This blog has previously discussed the issue of pre-legislative scrutiny (here, here and here). On the 10th of January 2014 the Committee of Secretaries approved a policy that requires all Ministries and Departments of the Central Government to put the proposals for new Bills and amendments to existing laws on their websites and invite comments and views from the people before finalising them. Venkatesh Nayak of the CHRI writes:
The new policy requires special efforts to be made to consult with people in general apart from talking to special interest groups. A 30-day period must be set aside for this purpose. The Law Ministry gets to vet the Bill only after the nodal department/ministry completes the consultations and makes changes to the draft legislation (if necessary). A compilation of people’s views received must be attached to the Cabinet Note accompanying the draft Bill which is sent to the Union Cabinet for approval to be tabled in Parliament. These views must also be shared with the Department-related Parliamentary Standing Committee when the Bill is referred to it for detailed consideration. The draft Bill must be accompanied with a simplified version along with financial implications of the proposed law as well as an assessment of the likely impact of the new law if approved by Parliament. This is necessary to enable people to understand the legislative proposals and their likely impact better without having to struggle through the difficult legalese in which the provisions are drafted. The requirement of public consultation may be dispensed with in special cases but reasons must be appended to the Cabinet note for such decisions. However the policy provides for an escape route where a department may get away without disclosing the text of the Bill but only a summary and objectives of the proposed legislation. This discretion will have to be ring-fenced through a more detailed protocol for pre-legislative consultation which will specify the narrow list of circumstances in which disclosure of the draft Bill may be dispensed with.
This is a timely acceptance of a longstanding demand of civil society actors that people be consulted with before laws are made. This way people will have a greater role in shaping the law. The Whistleblowers Protection Bill was passed by the Rajya Sabha on the last day of Parliament’s last session (21 Feb. 2014) after a discussion that lasted barely an hour. The pre-legislative consultation policy will help open up opportunities for the people to directly participate in the process of lawmaking and over a longer period of time. CHRI, the National Campaign for People’s Right to Information and several other civil society actors, academics and mediapersons have been demanding that such a pre-legislative consultation policy to be put in place for quite some time now. The National Advisory Council had also recommended such a policy to the Government a couple of years ago.
However being only a policy of the executive, I have my doubts whether it will be enforceable in a court of law. In order to make it enforceable it could be incorporated in the General Clauses Act, 1897 which provides for a procedure for consulting people on draft Rules made under any enactment (see 2nd attachment containing this argument and some details of pre-legislative consultation processes in the UK and Canada). This way people can move courts if the draft legislative proposals are not placed in the public domain.

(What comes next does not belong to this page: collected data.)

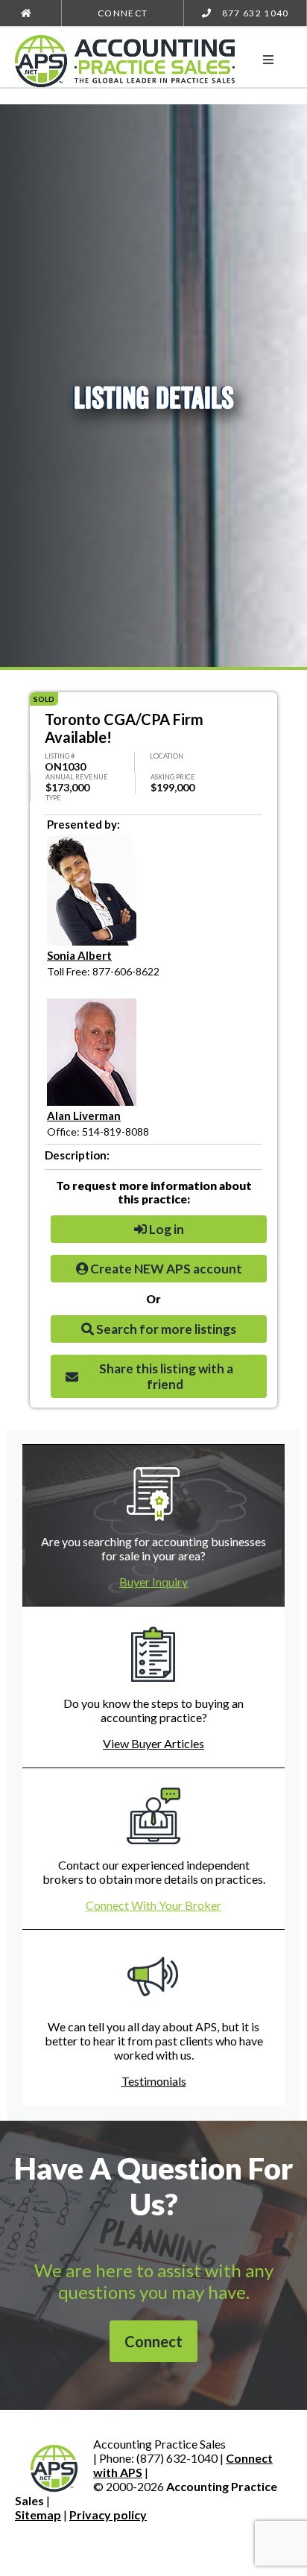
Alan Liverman (84, 1115)
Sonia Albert (79, 955)
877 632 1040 (253, 13)
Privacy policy (108, 2514)
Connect (123, 13)
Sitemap (38, 2514)
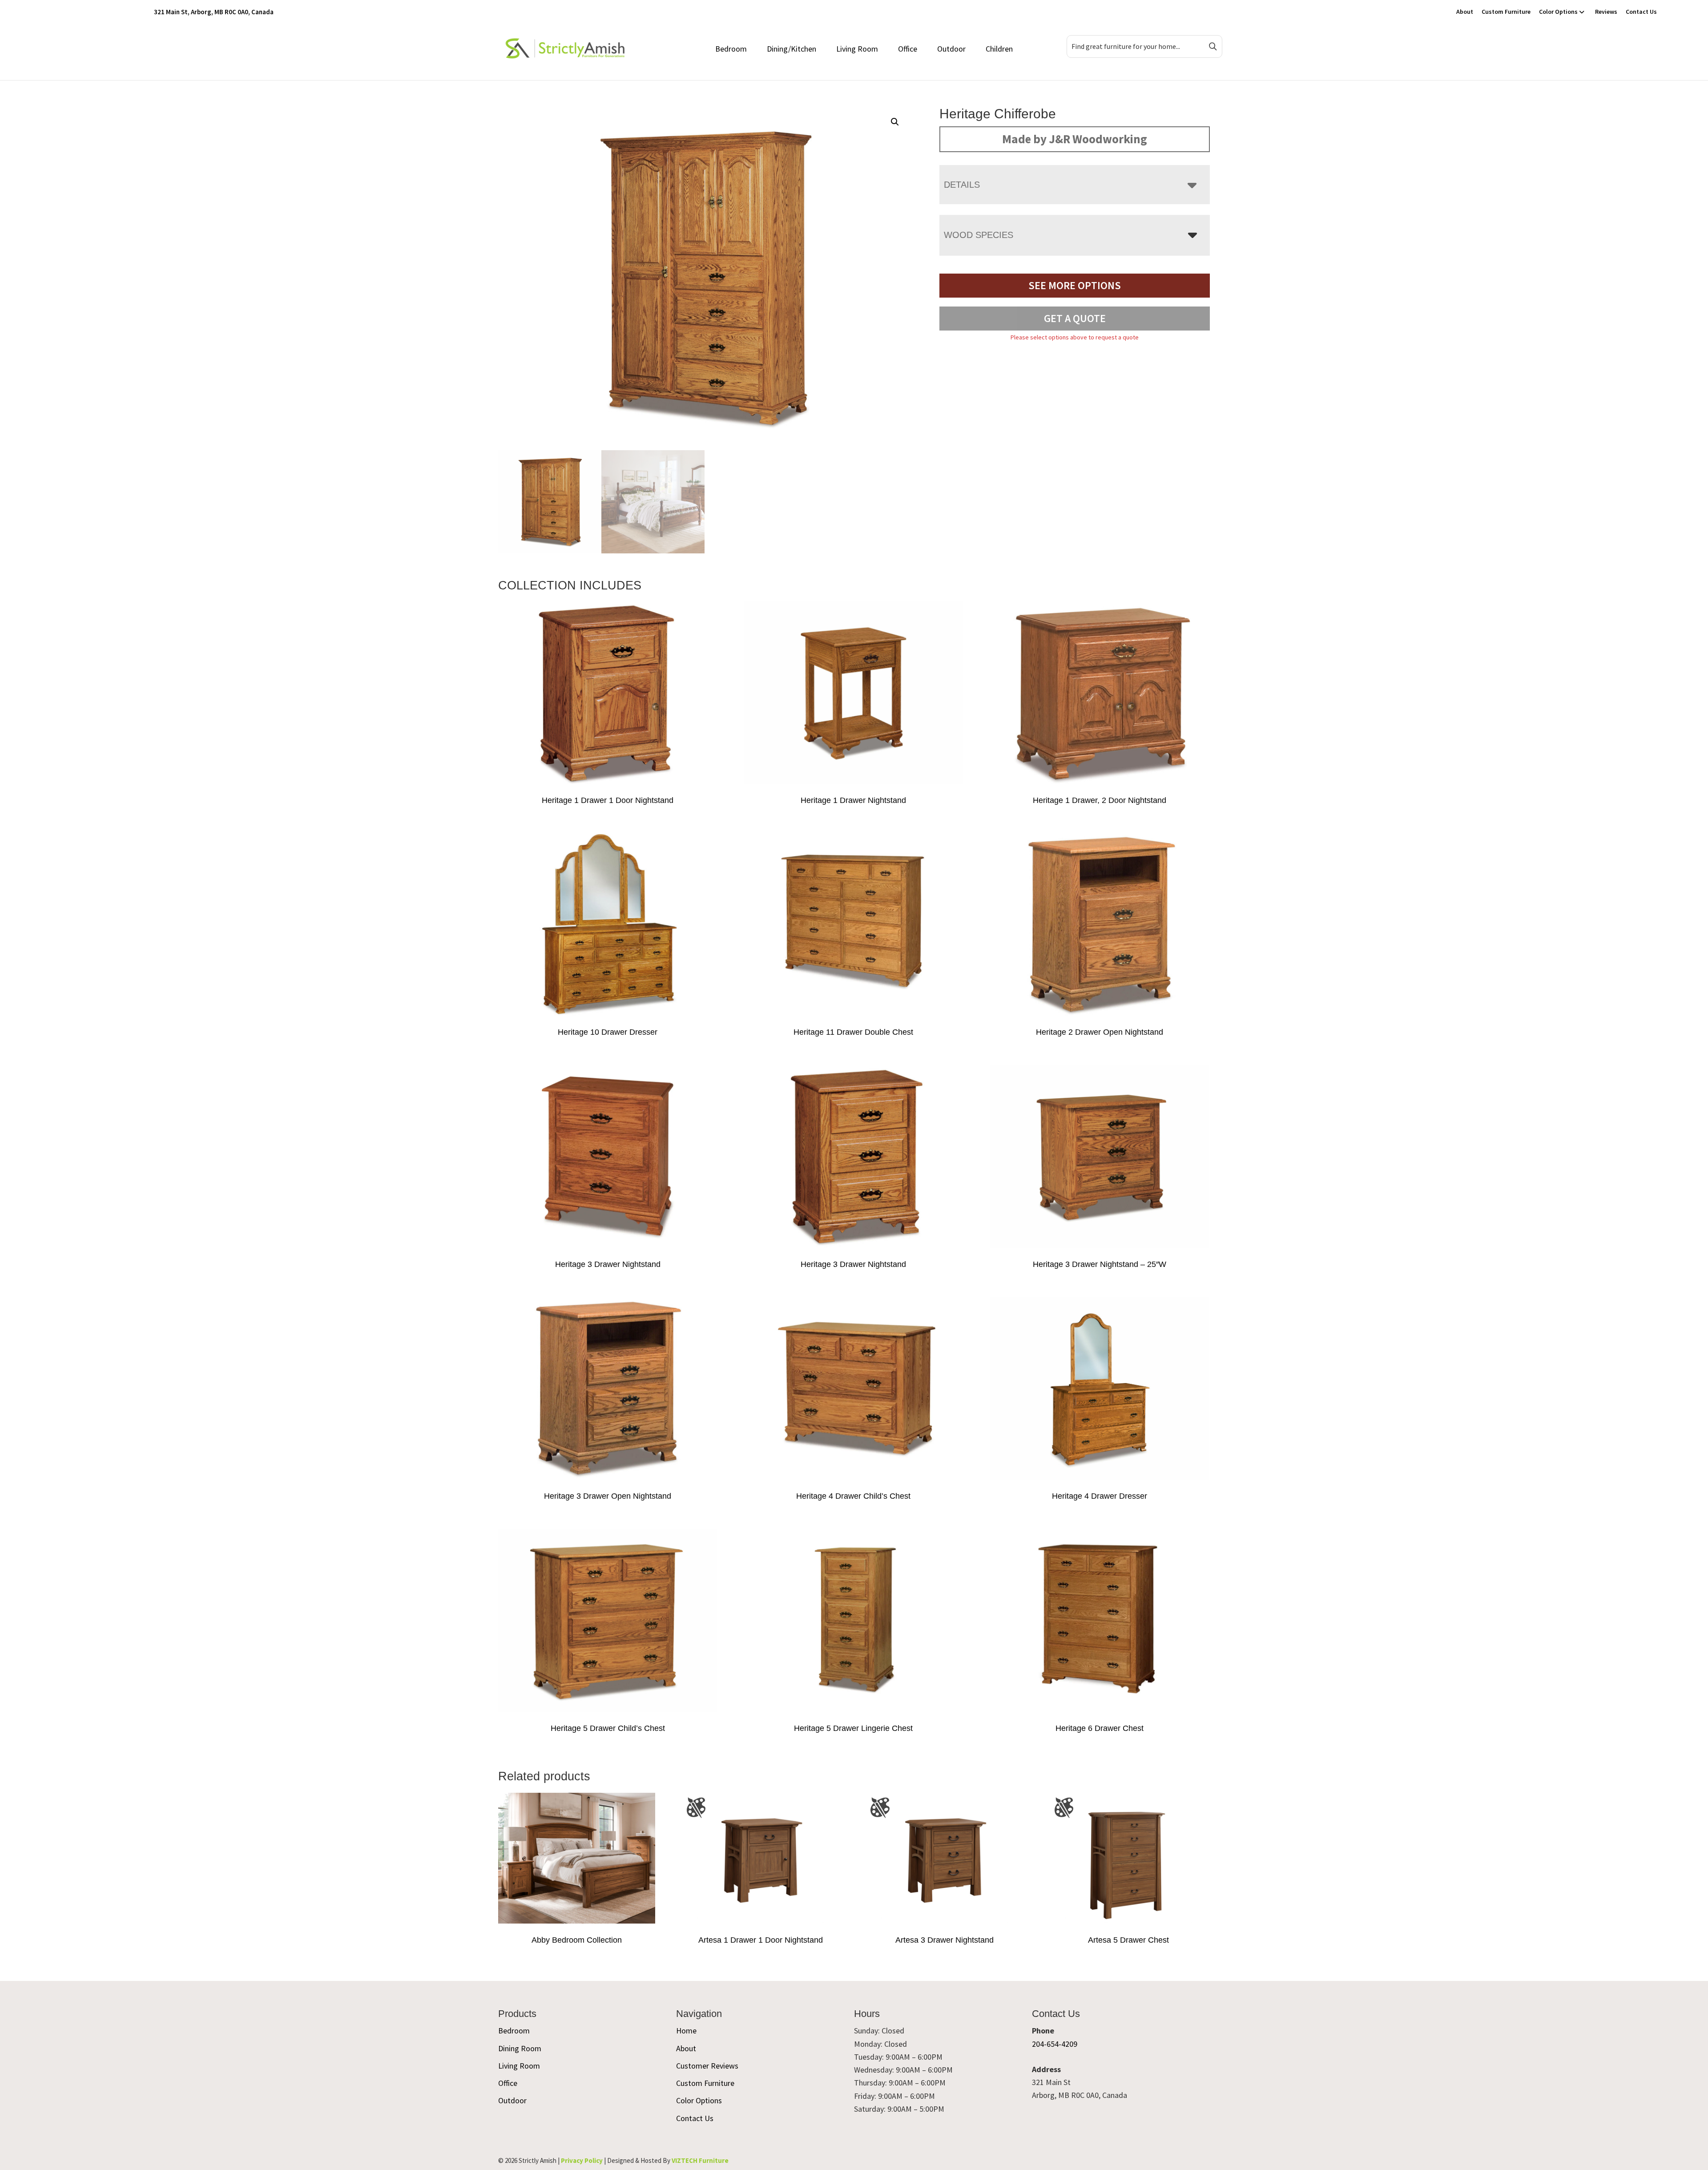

Further, this policy does not go far enough. After the process of consultation is over people will not get to know in which form the Bill will be presented to the Union Cabinet for approval to be tabled in Parliament. Conventional practices of maintaining confidentiality of a draft Bill until it is tabled in Parliament under the pretext that it becomes the property of Parliament is an obsolete argument. No clear purpose is served in keeping a draft legislation secret for a few days before it is tabled in Parliament, unless it is a Money Bill. Perhaps the Money Bill (such as a budget) may have to be kept secret until it is tabled in Parliament to prevent unscrupulous businessmen from profiteering unethically. There does not seem to be any excuse for keeping other draft legislation secret as it will become public soon after it is tabled in Parliament. If people know what is in the draft Bill approved by the Cabinet, they will have more time to contact their representatives in Parliament to share their views with them on the Bill and demand changes. Experience has shown that there is many a slip between the cup and lip. So ideas received in the course of public consultation may not find mention in the final version of the draft Bill tabled in Parliament. So it is necessary to remove the veil of secrecy form the lawmaking process except in the context of Money Bills.
Nevertheless this is an important step towards implementing Section 4(1)(c) of the Right to Information Act (RTI Act) which requires every public authority to make all facts and figures public while formulating important policies or decisions.